[Saved entries]

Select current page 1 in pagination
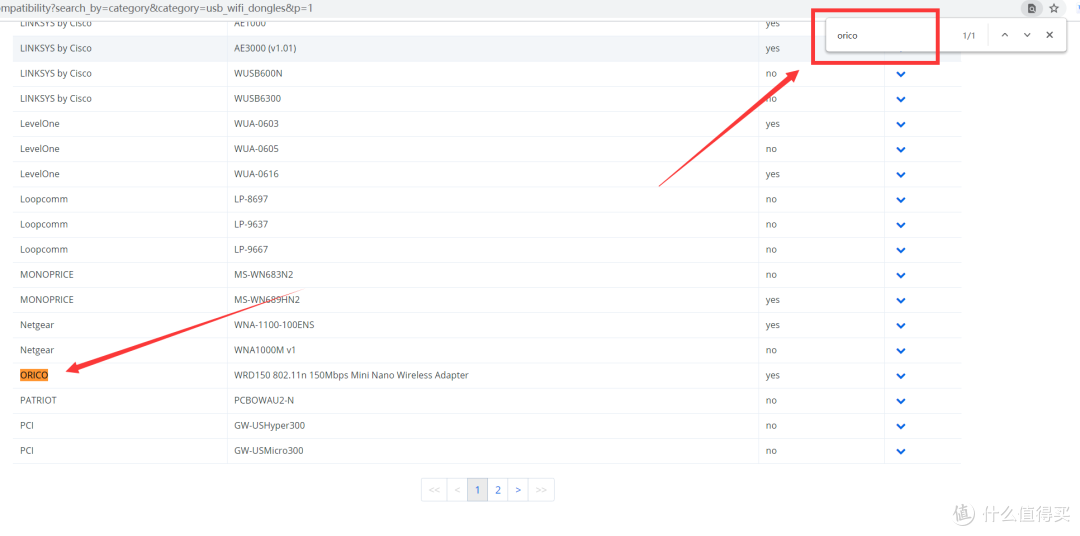The height and width of the screenshot is (536, 1080). pyautogui.click(x=477, y=490)
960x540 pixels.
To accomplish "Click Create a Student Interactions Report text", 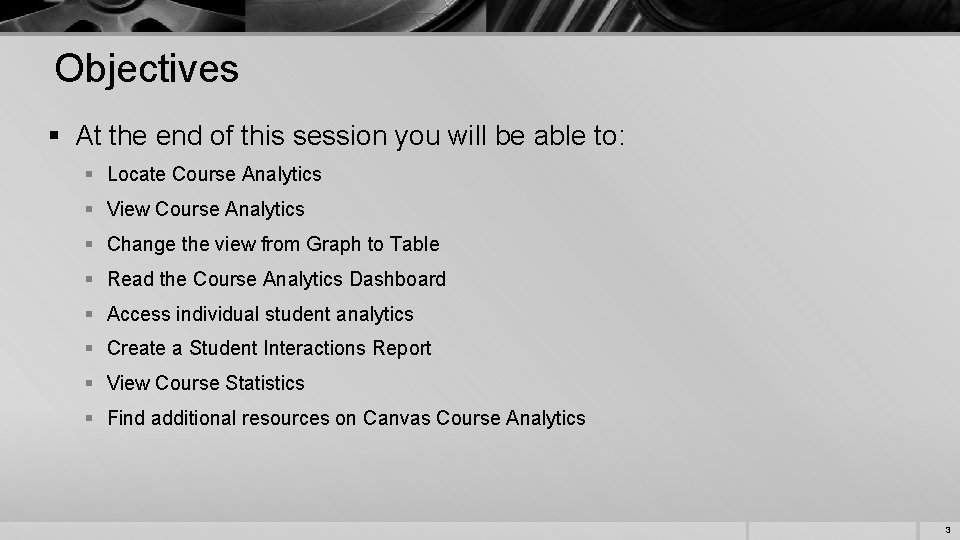I will 269,348.
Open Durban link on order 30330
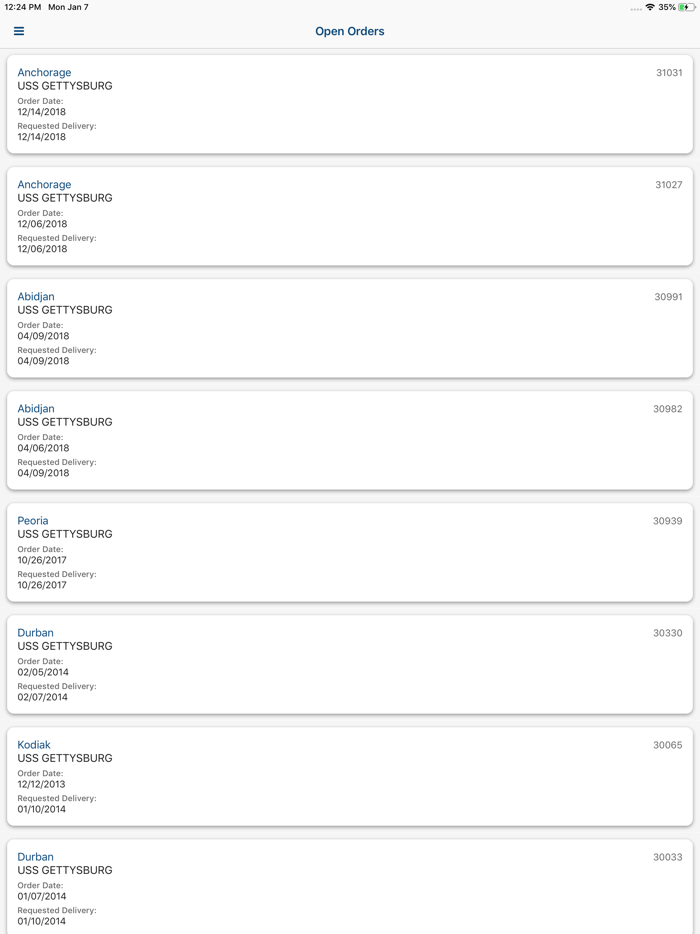 click(x=36, y=633)
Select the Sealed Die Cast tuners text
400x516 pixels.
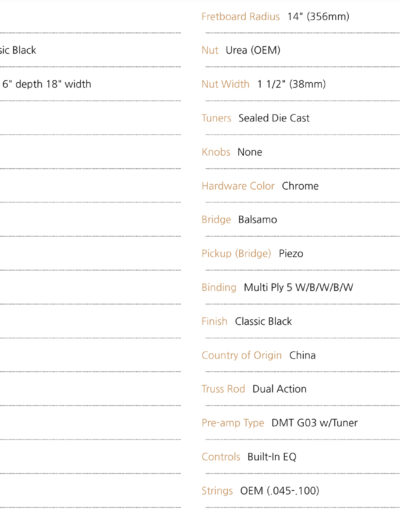click(x=274, y=118)
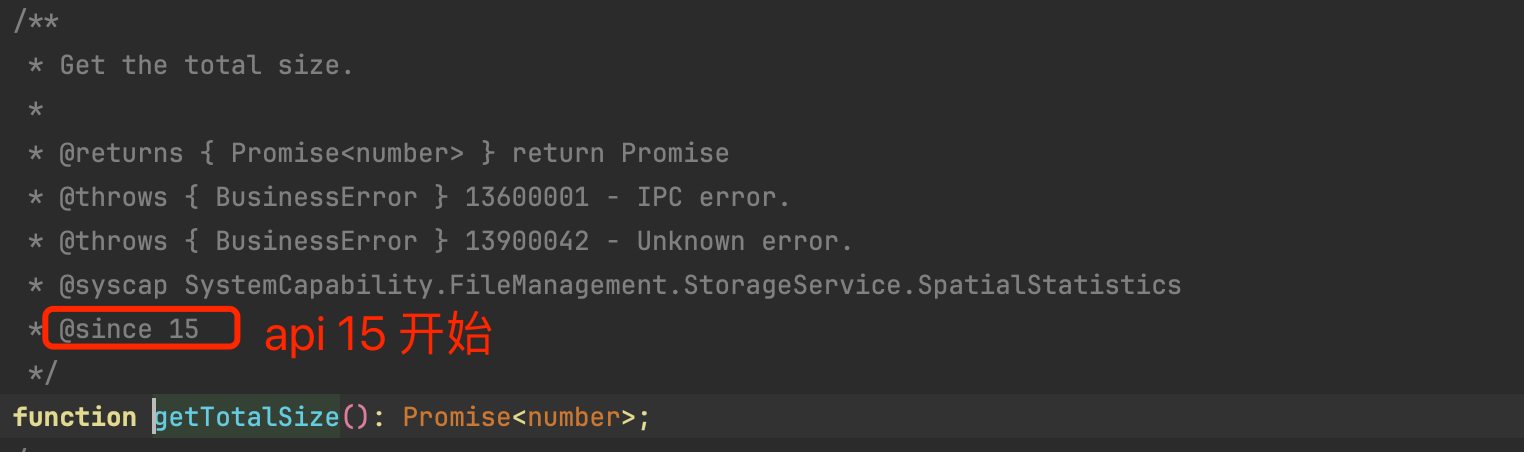Screen dimensions: 1524x452
Task: Click the @since 15 annotation
Action: (x=129, y=329)
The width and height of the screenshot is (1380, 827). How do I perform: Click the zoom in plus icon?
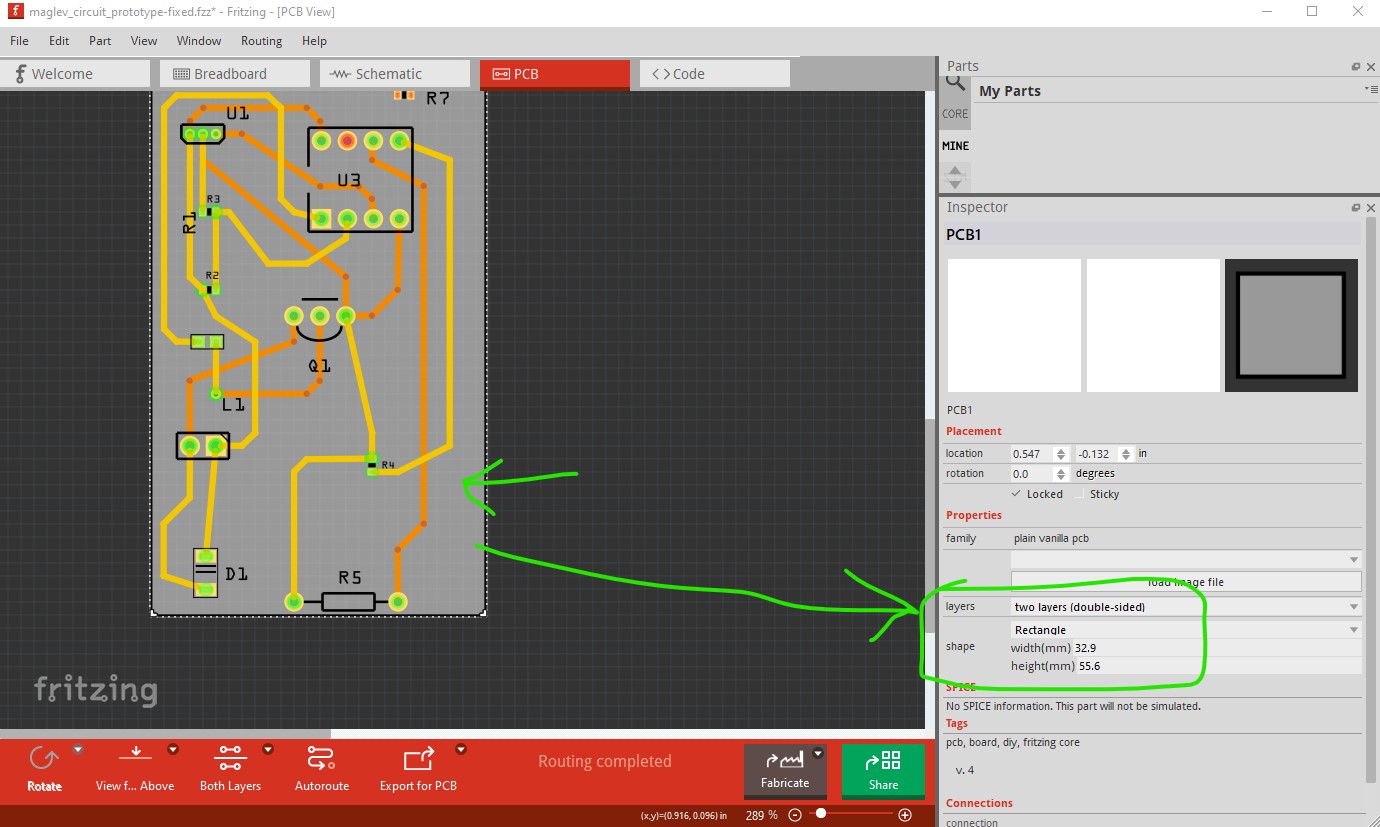(905, 815)
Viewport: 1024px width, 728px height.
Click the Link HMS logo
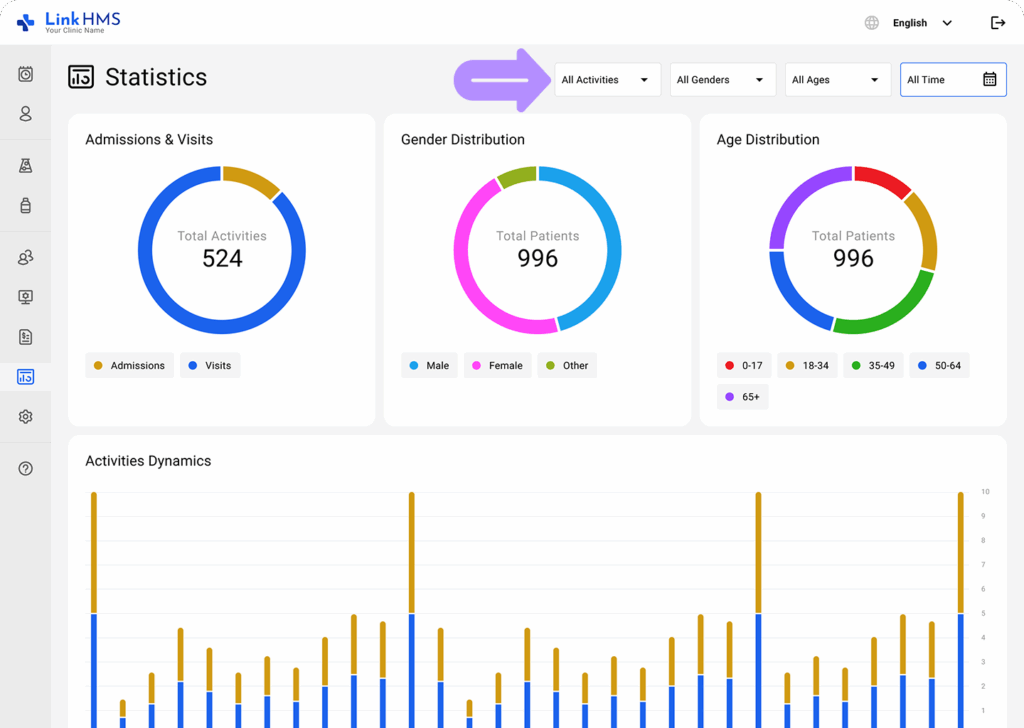[x=65, y=21]
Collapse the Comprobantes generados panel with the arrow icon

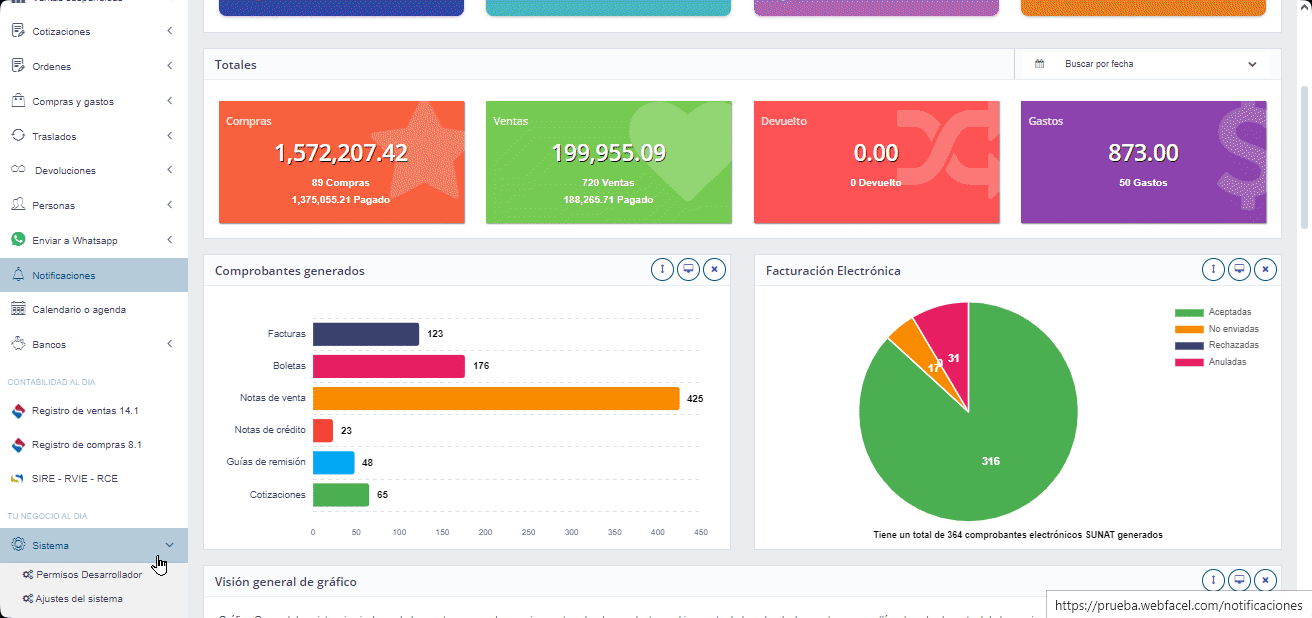(662, 270)
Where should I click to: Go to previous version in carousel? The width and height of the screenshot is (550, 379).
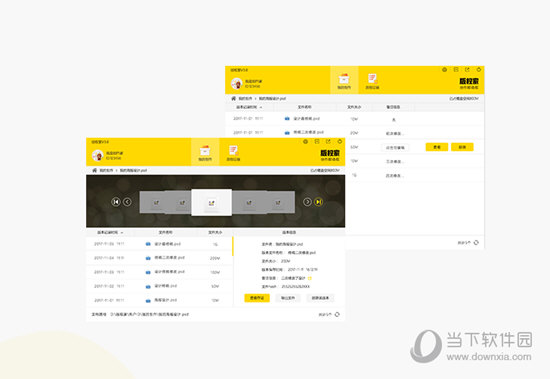pyautogui.click(x=127, y=202)
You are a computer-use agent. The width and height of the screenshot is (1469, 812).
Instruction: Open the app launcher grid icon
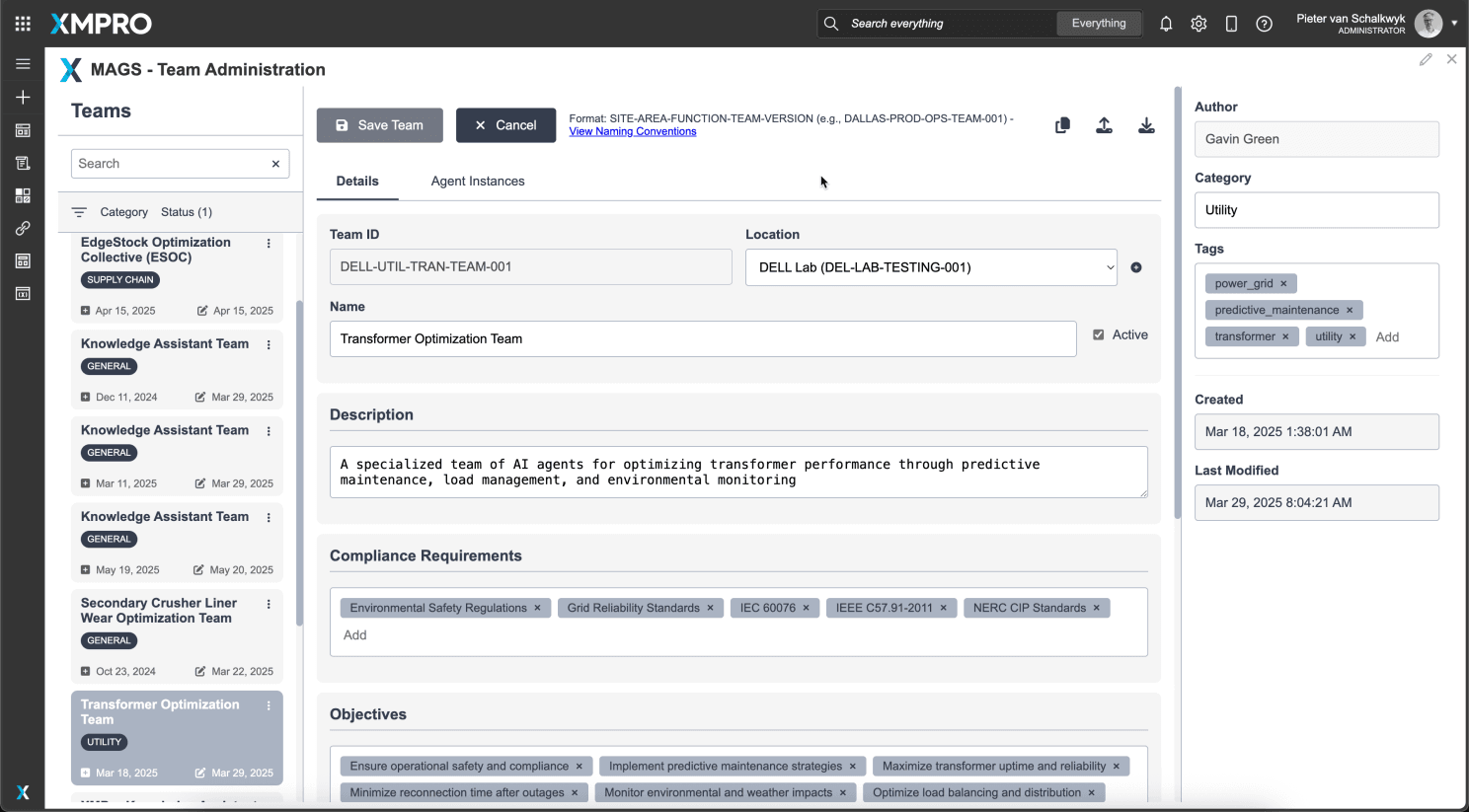click(x=23, y=24)
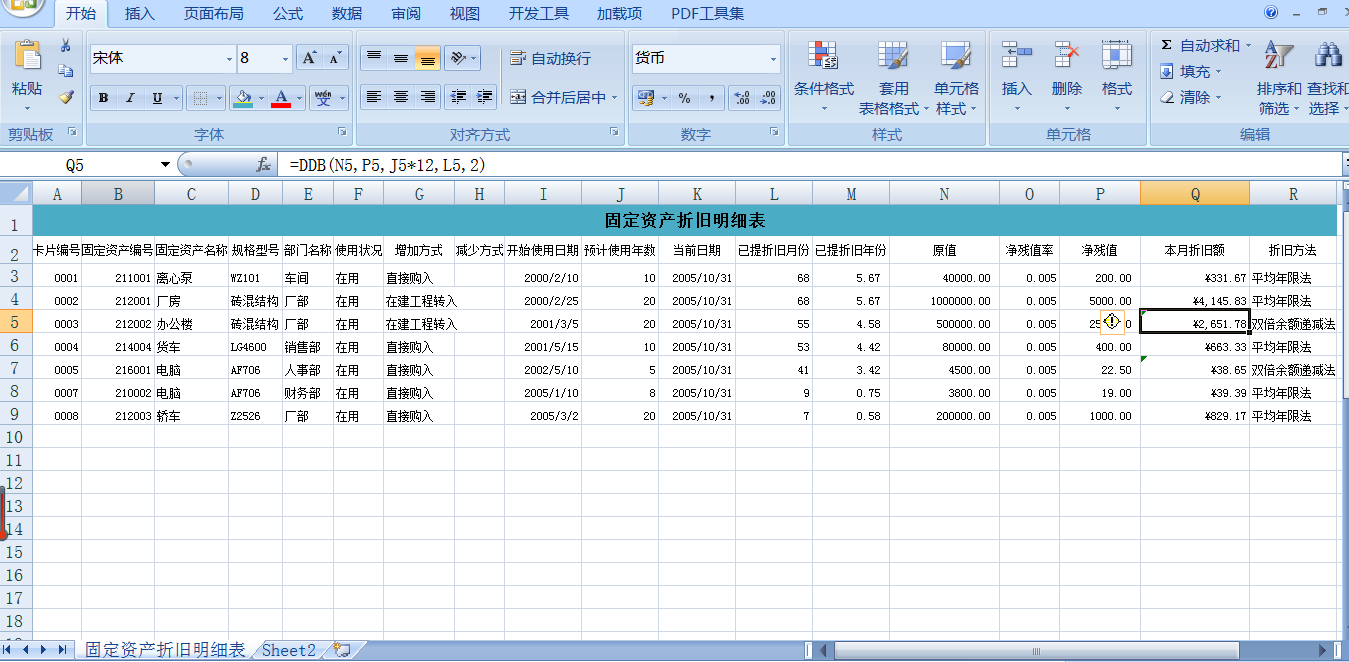Image resolution: width=1349 pixels, height=662 pixels.
Task: Click the Increase Font Size icon
Action: [x=310, y=59]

* Assignment
The copy should hold only the lines from the one with "Select the Sealed Die Cast tuners text" through the one with "You are a computer-use", exactly as they stand above. Leave out the pictures.

* Answer for the task
Select the Sealed Die Cast tuners text
400x516 pixels.
click(x=274, y=118)
Screen dimensions: 1524x452
Task: Click the @since 15 annotation
Action: (x=129, y=329)
The width and height of the screenshot is (1380, 827). How do I perform: Click the zoom in plus icon?
(905, 815)
Viewport: 1024px width, 728px height.
Click the Link HMS logo
[x=65, y=21]
Collapse the Comprobantes generados panel with the arrow icon

(662, 270)
Where should I click to: Go to previous version in carousel? The width and height of the screenshot is (550, 379).
pyautogui.click(x=127, y=202)
You are a computer-use agent. The width and height of the screenshot is (1469, 812).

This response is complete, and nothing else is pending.